The Tivoli Theatre was a movie palace at 6323 South Cottage Grove Avenue, at East 63rd Street, in the Woodlawn neighborhood of Chicago's South Side. It was the first of the "big three" movie palaces built by the Balaban & Katz theatre chain run by brothers A. J. Balaban, Barney Balaban and their partner Sam Katz, who were also owners of the Rivera Theater (North Side) and the Central Park Theater (West Side), that opened on 16 February 1921.

== History ==
The building itself, a French Baroque styled structure, was designed by architects Cornelius Ward Rapp and George W. Leslie Rapp doing business under the auspices of Rapp and Rapp. The building had an intricate design complete with gold leaf and multicolored marble decor. It was outlined with paintings and ornate sculptures. The theater was two stories high with a painted ceiling in the lobby that was meant to resemble the chapel of the palace at Versailles. The theater held 3,520 patrons around one screen, had air conditioning, and the most up-to-date projection system.

## Directions
a: According to the Tivoli Theatre passage, how many patrons could the theater seat?
b: Write the next part of the Tivoli Theatre passage, picking up after its final sentence.

## Exercise data

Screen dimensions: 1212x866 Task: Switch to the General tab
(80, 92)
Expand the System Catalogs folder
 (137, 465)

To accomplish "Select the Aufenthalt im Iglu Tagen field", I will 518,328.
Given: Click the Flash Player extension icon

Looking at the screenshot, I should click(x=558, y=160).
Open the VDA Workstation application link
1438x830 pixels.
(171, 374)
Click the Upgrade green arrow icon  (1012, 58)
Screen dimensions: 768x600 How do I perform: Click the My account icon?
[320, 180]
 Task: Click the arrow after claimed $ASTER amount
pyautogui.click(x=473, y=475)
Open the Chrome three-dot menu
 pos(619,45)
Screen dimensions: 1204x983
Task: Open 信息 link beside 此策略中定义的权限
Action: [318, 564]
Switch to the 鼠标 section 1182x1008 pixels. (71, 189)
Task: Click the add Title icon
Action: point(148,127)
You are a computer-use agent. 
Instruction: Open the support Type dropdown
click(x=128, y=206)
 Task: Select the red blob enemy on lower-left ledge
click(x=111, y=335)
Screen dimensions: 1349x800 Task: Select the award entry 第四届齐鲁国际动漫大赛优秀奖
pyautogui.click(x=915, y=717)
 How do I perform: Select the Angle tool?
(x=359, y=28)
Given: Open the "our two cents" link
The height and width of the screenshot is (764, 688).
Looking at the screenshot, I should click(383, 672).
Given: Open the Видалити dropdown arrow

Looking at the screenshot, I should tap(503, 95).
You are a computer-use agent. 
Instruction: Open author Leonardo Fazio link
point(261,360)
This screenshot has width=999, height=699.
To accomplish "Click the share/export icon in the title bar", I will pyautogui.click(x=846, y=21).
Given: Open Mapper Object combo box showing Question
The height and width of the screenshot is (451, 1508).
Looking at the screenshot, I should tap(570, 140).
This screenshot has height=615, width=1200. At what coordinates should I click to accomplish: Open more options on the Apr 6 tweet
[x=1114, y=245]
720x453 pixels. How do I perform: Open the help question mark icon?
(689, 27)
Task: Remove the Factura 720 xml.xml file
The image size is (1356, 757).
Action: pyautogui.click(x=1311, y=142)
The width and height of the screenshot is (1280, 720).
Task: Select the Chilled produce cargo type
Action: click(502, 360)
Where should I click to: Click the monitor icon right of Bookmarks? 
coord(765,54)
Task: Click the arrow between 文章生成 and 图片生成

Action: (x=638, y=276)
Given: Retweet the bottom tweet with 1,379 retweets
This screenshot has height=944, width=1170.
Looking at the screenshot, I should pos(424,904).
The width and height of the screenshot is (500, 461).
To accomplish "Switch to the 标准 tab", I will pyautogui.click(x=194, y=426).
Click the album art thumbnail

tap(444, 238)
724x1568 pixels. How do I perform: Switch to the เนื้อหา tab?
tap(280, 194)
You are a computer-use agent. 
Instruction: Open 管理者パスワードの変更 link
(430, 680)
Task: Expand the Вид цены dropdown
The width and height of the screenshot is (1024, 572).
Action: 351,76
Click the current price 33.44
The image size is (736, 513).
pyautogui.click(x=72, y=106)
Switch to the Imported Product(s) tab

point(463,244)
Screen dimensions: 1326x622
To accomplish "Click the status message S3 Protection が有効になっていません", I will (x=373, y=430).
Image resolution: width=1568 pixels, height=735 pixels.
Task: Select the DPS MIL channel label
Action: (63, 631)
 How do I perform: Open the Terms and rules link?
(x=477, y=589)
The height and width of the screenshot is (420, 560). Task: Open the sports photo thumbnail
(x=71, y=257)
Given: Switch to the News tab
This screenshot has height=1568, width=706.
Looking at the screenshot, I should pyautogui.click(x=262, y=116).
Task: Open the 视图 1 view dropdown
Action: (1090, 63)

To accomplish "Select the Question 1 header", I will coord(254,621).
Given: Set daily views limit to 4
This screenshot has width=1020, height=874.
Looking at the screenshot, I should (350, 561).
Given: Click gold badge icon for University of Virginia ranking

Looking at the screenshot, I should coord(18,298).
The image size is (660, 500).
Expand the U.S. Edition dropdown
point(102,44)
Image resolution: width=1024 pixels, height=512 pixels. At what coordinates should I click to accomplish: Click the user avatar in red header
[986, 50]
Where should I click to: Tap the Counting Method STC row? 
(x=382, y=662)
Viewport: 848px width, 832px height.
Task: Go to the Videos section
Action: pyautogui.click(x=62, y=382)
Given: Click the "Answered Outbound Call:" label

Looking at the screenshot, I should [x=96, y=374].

## Set of answers
a: 3,520

b:
The opening was a gala affair, complete with music from a 55 piece orchestra. The theater cost $2,000,000 to construct; its lobby was two stories high and was able to hold 3,000 people. About 1924-1925 Milton Charles was the resident organist who recorded for Marsh Laboratories on the Autograph label using the new electric recording system of Orlando R. Marsh with microphones, compared to the more common acoustic method using horns. Charles succeeded Jesse Crawford as a Marsh artist after Crawford went to New York to play at the Paramount Theater and eventually record with Victor Talking Machine Company. The theater, which stood just south of the southeast corner of 63rd Street and Cottage Grove Avenue, closed in 1963 and was demolished shortly thereafter.